Remembering is key for poets – you will all know how often we draw on events and emotions from our past to create poems. We also remember other poems we have read and the echo of their form and language can inspire us.
Young Poets Network invites you to write a line or two of poetry which captures the theme of remembrance in some way. Send in your lines and phrases and we will use one line from everybody who submits to post on Facebook and Twitter throughout National Poetry Day. We will also create a feature on Young Poets Network using everyone’s writing.
Writing your poem
You might like to think about some of these points:
If you are writing about a memory in the past, which details will you choose?
Does the memory especially engage a particular sense?
Will you use the phrase ‘I remember’ or will you get this across in another way?
Will you speak as an individual or as a larger group, remembering a common experience?
Is the memory in the past, or are you imagining how you will remember something in the future – or perhaps worrying that you will forget?

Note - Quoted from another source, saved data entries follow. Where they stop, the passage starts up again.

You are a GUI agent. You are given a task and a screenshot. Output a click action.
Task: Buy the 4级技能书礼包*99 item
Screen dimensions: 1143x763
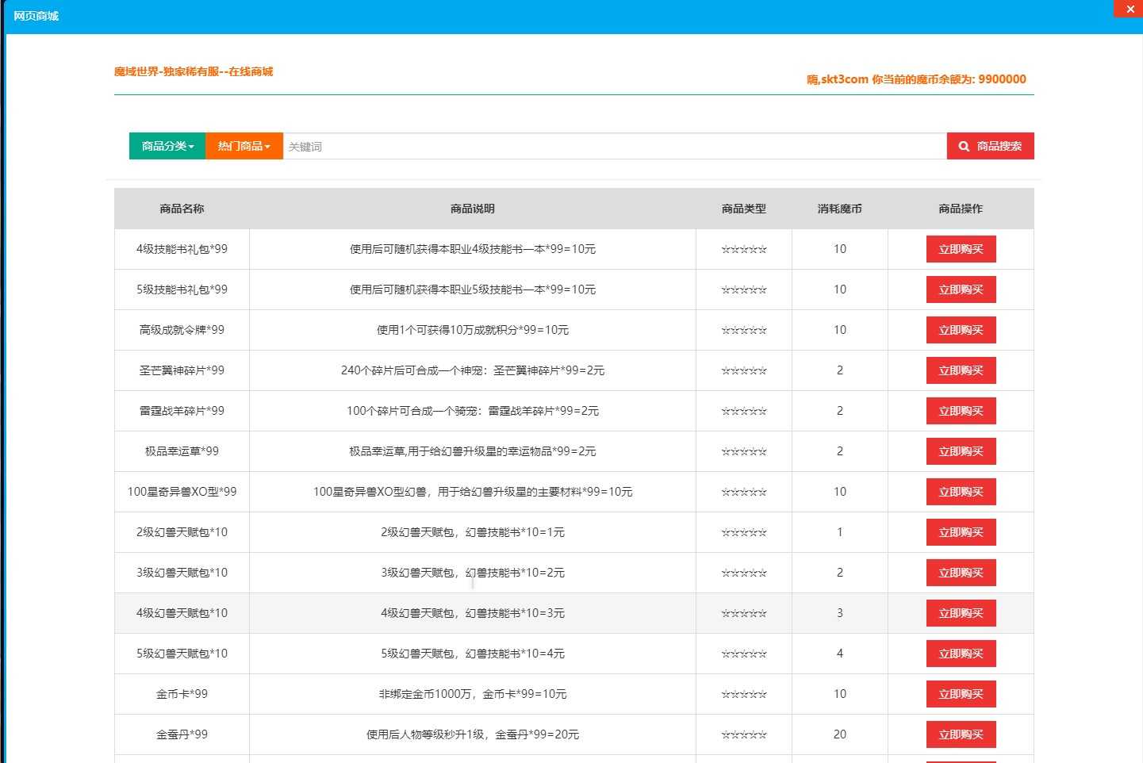coord(961,249)
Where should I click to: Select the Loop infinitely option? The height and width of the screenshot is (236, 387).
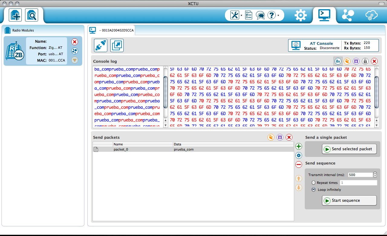point(314,190)
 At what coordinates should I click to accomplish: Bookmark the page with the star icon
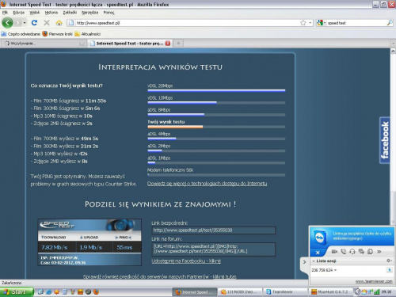pos(303,23)
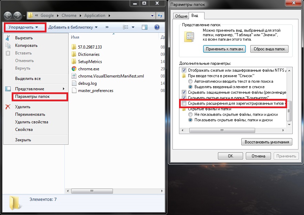Toggle the preview pane icon
Viewport: 304px width, 215px height.
(x=145, y=27)
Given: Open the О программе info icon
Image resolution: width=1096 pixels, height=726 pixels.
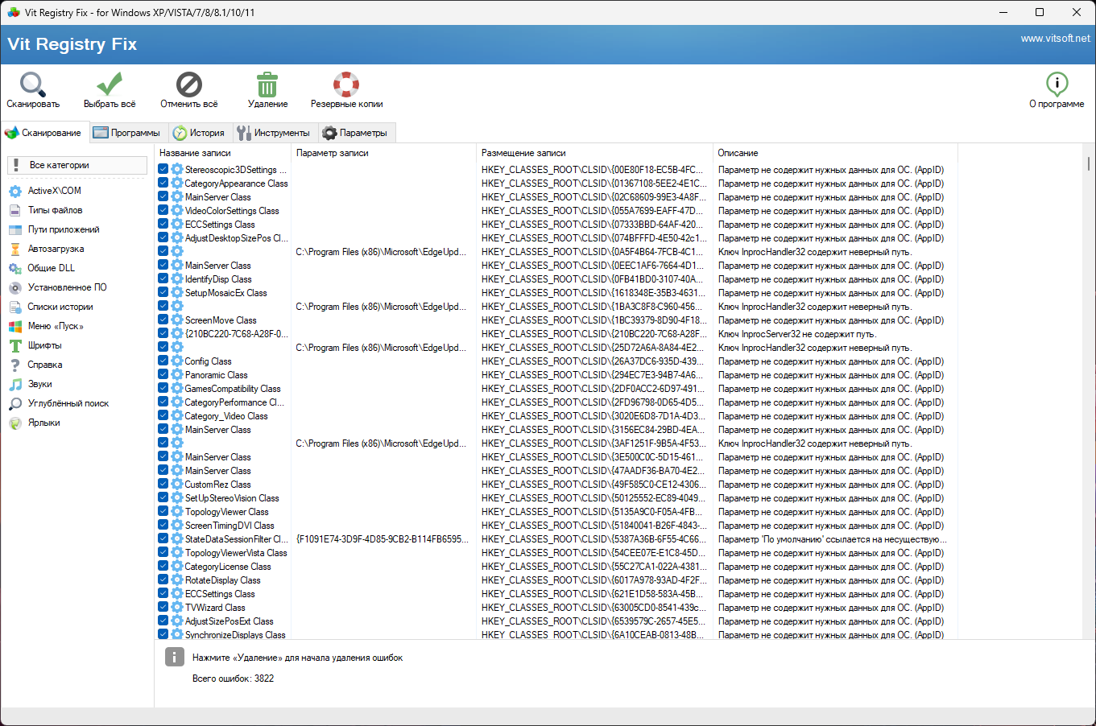Looking at the screenshot, I should click(1057, 84).
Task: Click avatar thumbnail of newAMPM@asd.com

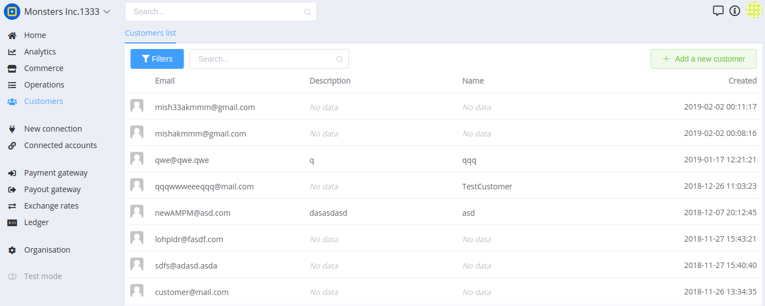Action: (x=137, y=212)
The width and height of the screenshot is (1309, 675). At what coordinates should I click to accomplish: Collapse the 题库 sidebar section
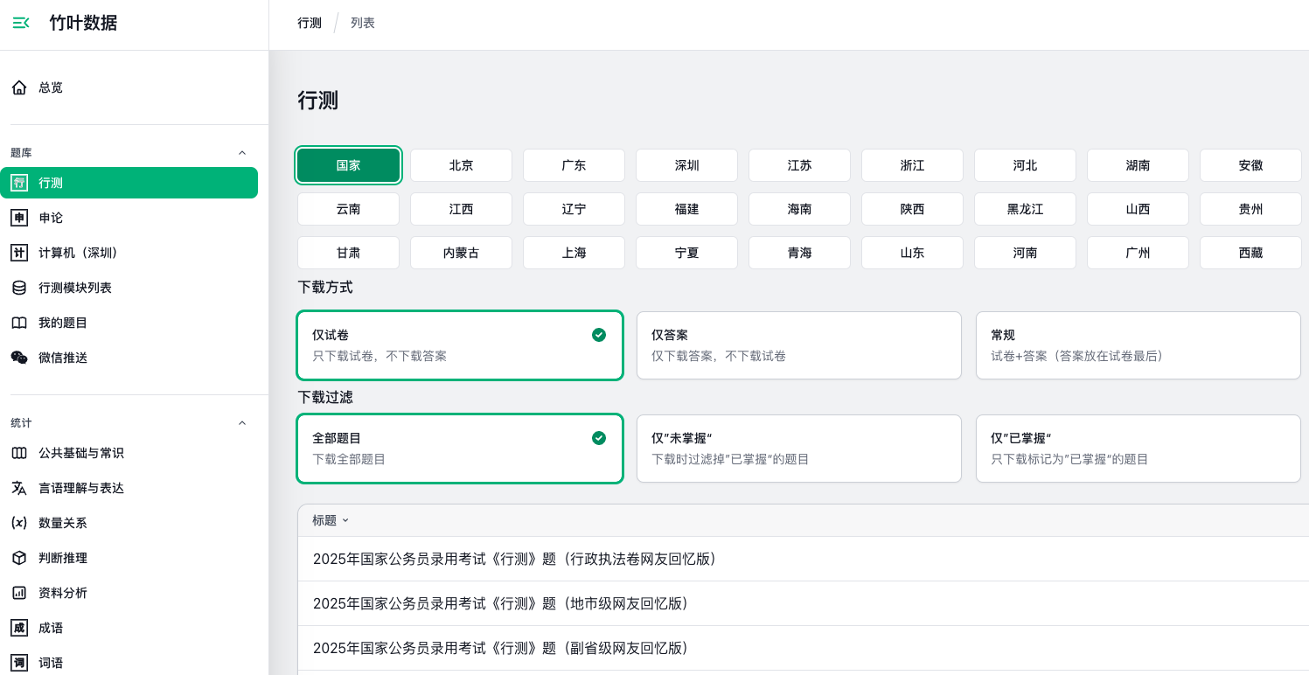[x=242, y=153]
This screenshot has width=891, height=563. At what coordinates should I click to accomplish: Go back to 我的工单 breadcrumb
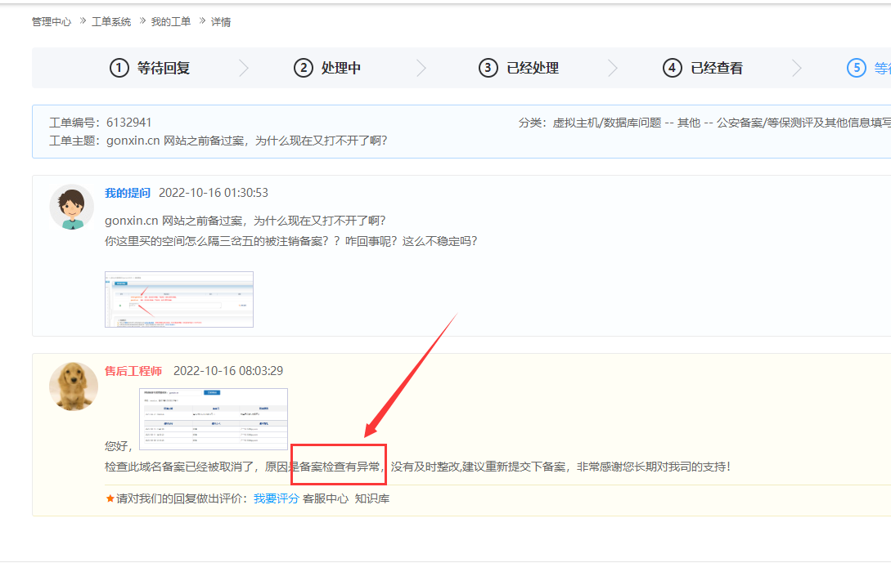pos(171,22)
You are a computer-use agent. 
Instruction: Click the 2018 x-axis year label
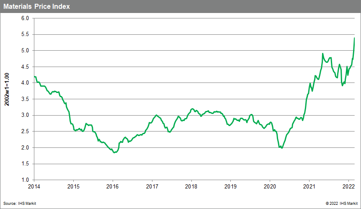[x=191, y=186]
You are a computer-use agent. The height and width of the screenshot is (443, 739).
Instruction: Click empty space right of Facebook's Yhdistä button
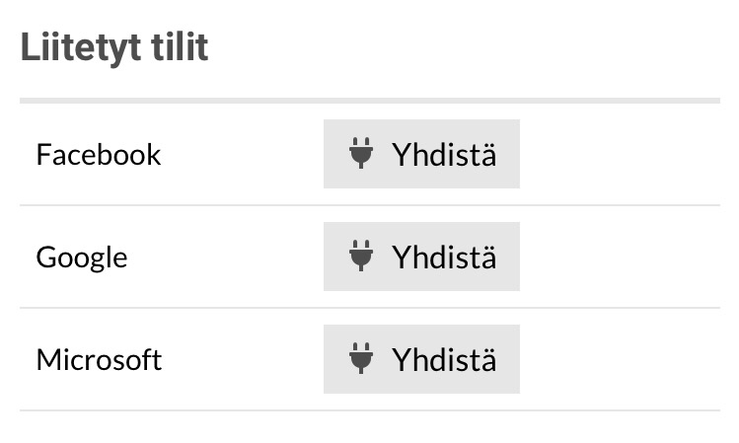pos(620,154)
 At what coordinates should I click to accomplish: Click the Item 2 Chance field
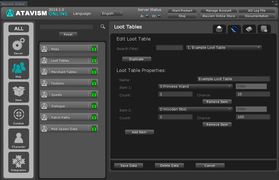click(x=253, y=117)
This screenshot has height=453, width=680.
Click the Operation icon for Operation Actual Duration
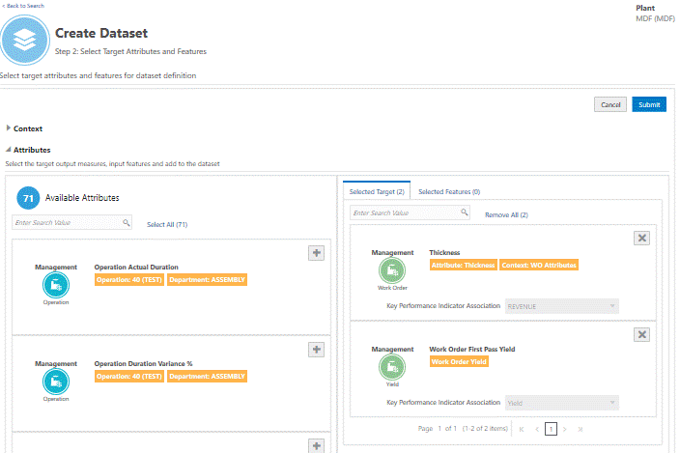click(56, 285)
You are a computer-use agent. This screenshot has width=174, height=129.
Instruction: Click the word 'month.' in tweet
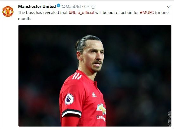click(x=25, y=18)
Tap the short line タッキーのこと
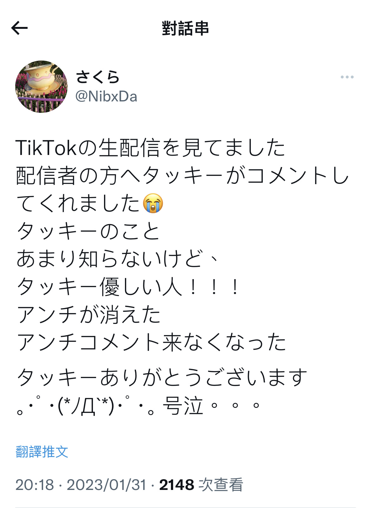Image resolution: width=371 pixels, height=508 pixels. (88, 231)
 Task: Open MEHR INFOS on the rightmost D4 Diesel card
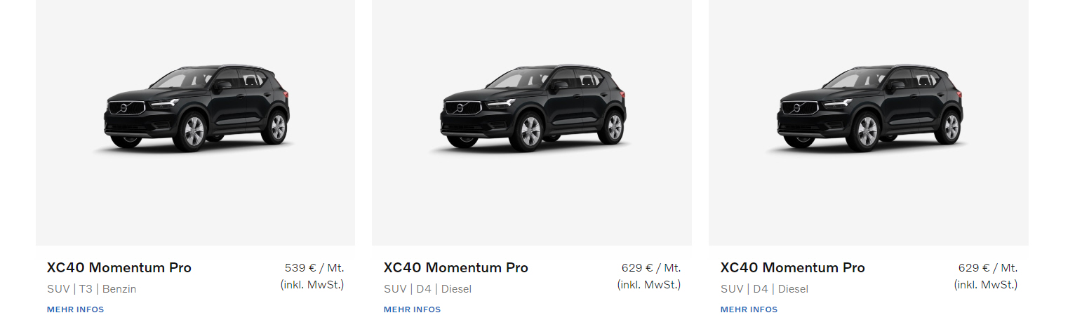click(749, 309)
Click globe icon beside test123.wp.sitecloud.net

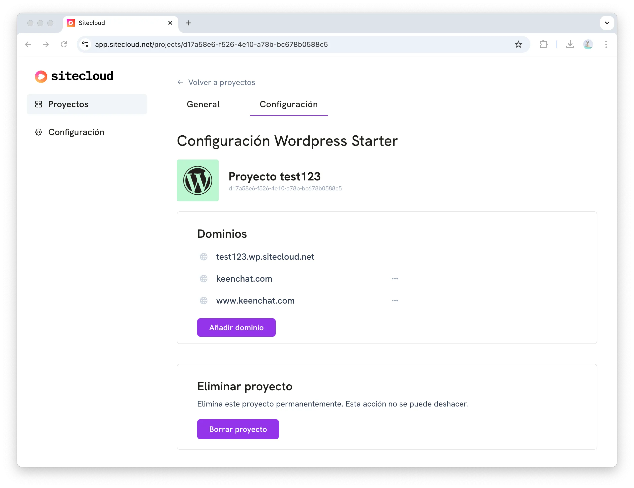[204, 257]
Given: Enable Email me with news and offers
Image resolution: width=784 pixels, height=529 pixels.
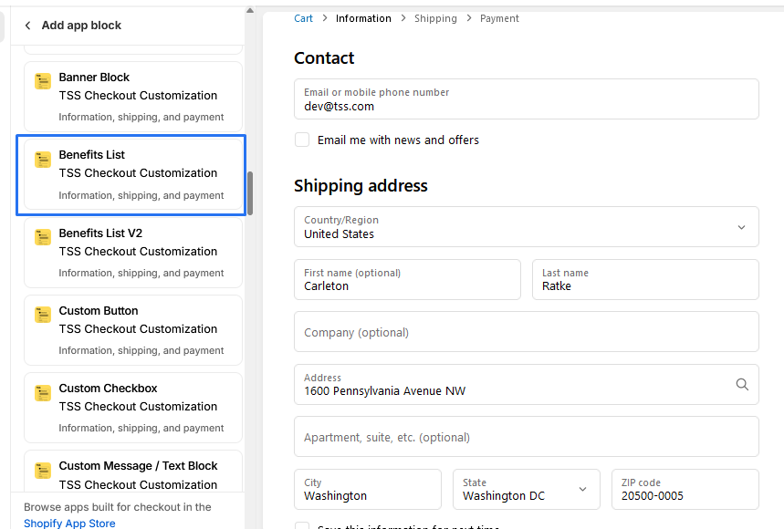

Is it possible to remember things as they actually happened, or does human nature get in the way?
For inspiration, look at how these poets have explored the theme of remembering:
“I gazed – and gazed – but little thought
What wealth the show to me had brought.”
In Wordsworth’s ‘I Wandered Lonely as a Cloud’, the importance of the daffodils is more intense in the speaker’s remembrance than when he actually first saw them.
“What are those blue remembered hills”
In AE Housman’s A Shropshire Lad, home is a vividly-evoked place to which the speaker cannot return.
“Yes. I remember Adlestrop”
Edward Thomas vividly conjures a hot, sound-filled summer’s day when his train stopped unexpectedly at Adlestrop station.
“If I should die, think only this of me”
In Rupert Brooke’s poem ‘The Soldier’, the speaker asks those who survive him to remember him in a particular way, using his own memories of his English childhood.
“What passing-bells for these who die as cattle?”
Wilfred Owen presents a very different kind of remembrance for dead soldiers, in ‘Anthem for Doomed Youth’.
“And would it have been worth it, after all”
TS Eliot’s J Alfred Prufrock ties himself up in knots thinking about how he will remember things in the future, which is based on his memories of the past.
“Smells of baking remind me of you.”
Foyle Young Poet 2012 Phoebe Boswall’s poem ‘Baking’ is an elegy for her grandmother.